Exercise objective:
Quote verbatim the part of the material that starts at the line containing "Where should I click to: Tap the Public" and ends at the line containing "Where should I click to: Select the Prepared", including both of those lines.

[Location data for words and elements]
>> BEGIN
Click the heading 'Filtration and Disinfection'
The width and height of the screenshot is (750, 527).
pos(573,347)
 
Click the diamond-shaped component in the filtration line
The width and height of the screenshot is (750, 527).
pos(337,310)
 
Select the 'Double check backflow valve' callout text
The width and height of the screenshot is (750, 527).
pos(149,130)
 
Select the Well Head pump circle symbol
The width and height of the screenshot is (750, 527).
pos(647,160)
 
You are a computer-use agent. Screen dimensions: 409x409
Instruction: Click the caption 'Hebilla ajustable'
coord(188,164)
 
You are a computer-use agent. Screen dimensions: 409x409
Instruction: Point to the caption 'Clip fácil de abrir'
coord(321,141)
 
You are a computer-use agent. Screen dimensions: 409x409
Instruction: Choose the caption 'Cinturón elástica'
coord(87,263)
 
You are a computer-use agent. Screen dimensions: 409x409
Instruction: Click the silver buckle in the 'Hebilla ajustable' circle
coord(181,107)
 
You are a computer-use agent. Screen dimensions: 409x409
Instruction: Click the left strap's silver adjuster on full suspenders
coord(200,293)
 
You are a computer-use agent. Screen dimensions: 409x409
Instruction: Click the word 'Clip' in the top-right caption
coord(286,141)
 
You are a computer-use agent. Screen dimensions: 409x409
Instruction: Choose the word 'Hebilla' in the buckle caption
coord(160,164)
>> END
>> BEGIN
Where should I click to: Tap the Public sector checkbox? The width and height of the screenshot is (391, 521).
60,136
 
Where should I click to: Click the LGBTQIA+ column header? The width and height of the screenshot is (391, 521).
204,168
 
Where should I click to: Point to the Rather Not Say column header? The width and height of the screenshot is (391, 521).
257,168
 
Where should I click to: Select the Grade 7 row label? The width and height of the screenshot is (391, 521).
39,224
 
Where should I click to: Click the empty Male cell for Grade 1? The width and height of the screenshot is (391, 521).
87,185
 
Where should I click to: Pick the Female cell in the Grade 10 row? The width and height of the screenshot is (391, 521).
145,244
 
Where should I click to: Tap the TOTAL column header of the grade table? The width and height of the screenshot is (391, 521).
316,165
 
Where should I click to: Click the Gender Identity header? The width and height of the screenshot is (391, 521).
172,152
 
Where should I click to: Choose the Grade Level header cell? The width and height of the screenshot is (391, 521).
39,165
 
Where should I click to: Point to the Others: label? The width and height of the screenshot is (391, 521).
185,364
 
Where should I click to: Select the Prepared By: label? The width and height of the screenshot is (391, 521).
>> END
Written solution:
Where should I click to: Tap the Public sector checkbox? The width and height of the screenshot is (391, 521).
60,136
 
Where should I click to: Click the LGBTQIA+ column header? The width and height of the screenshot is (391, 521).
204,168
 
Where should I click to: Point to the Rather Not Say column header? The width and height of the screenshot is (391, 521).
257,168
 
Where should I click to: Select the Grade 7 row label? The width and height of the screenshot is (391, 521).
39,224
 
Where should I click to: Click the empty Male cell for Grade 1? The width and height of the screenshot is (391, 521).
87,185
 
Where should I click to: Pick the Female cell in the Grade 10 row? The width and height of the screenshot is (391, 521).
145,244
 
Where should I click to: Tap the TOTAL column header of the grade table? The width and height of the screenshot is (391, 521).
316,165
 
Where should I click to: Click the Gender Identity header? The width and height of the screenshot is (391, 521).
172,152
 
Where should I click to: Choose the Grade Level header cell? The width and height of the screenshot is (391, 521).
39,165
 
Where should I click to: Point to the Others: label? The width and height of the screenshot is (391, 521).
185,364
 
Where should I click to: Select the Prepared By: label? The width and height of the screenshot is (391, 521).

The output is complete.